Nour Mahd Ali Abu Aisha
29 Janvier 2018•Mise à jour: 30 Janvier 2018
AA/Gaza (Territoires palestiniens)/Nour Abu Aisha
Le ministère palestinien de la Santé a annoncé, lundi, la suspension des services de santé dans l’un des hôpitaux publics, dans le nord de la Bande de Gaza, à cause de l’épuisement du carburant faisant fonctionner les générateurs électriques, en plus de la crise de l’électricité qui se poursuit.
Dans un communiqué rendu public, lundi, et dont Anadolu a eu copie, le ministère a souligné que « la suspension des services de santé dans l’hôpital de Beit Hanoun (nord de la Bande) est causée par l’épuisement des stocks de carburant ».
Le communiqué indique, d’autre part, que le ministère transfèrerait les malades de cet hôpital à d’autres établissements publics.
Le ministère avait mis en garde, hier dimanche, contre l’arrêt du travail dans nombre d’hôpitaux en raison du déficit dans les quantités de carburant, de médicaments et d’outils médicaux.
De précédents communiqués du ministère de la Santé indiquaient que les hôpitaux de Gaza ont besoin de 450 mille litres de carburant par mois pour faire fonctionner les générateurs électriques en cas de coupure d’électricité, entre 8 et 12 heures par jour.
Ces hôpitaux nécessitent près de 950 mille litres par mois, en cas de coupure d’électricité pendant 20 heures par jour.
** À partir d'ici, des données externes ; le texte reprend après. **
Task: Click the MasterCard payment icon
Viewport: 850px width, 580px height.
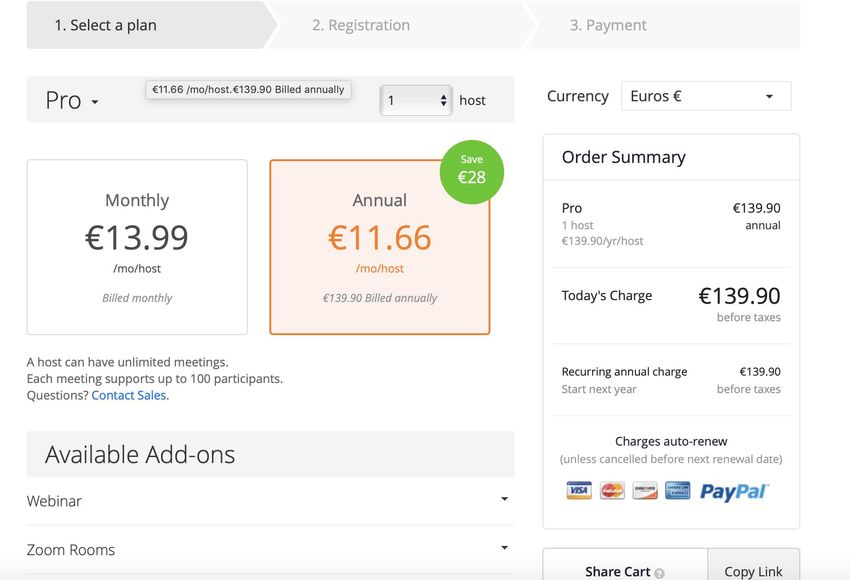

Depuis 2006, la Bande de Gaza souffre d’une crise aigüe d’électricité.
Gaza a besoin de près de 600 mégawatts d’électricité, tandis que seulement 210 mégawatts sont disponibles, dont 120 mégawatts sont fournis par Israel. La station de production d’électricité fournit 60 mégawatts et l’Egypte en fournit 30.